**Work order:**
Change "Identify" to "Find" in the listing, from the line with "The height and width of the screenshot is (429, 480)." to the line with "(140, 176).", and give back only those lines, otherwise unchanged.

**Records shown:**
════════════════════

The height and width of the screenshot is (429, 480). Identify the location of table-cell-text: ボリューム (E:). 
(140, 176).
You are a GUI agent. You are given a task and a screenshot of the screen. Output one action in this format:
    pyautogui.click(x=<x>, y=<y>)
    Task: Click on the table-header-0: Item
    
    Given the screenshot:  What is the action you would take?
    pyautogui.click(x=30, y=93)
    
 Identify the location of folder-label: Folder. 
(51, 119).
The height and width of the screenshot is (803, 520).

════════════════════

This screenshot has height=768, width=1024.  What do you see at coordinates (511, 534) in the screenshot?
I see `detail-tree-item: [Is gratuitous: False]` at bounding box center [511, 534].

════════════════════

**Solved problem:**
The height and width of the screenshot is (429, 480). Find the location of table-cell-text: ボリューム (E:). 
(140, 176).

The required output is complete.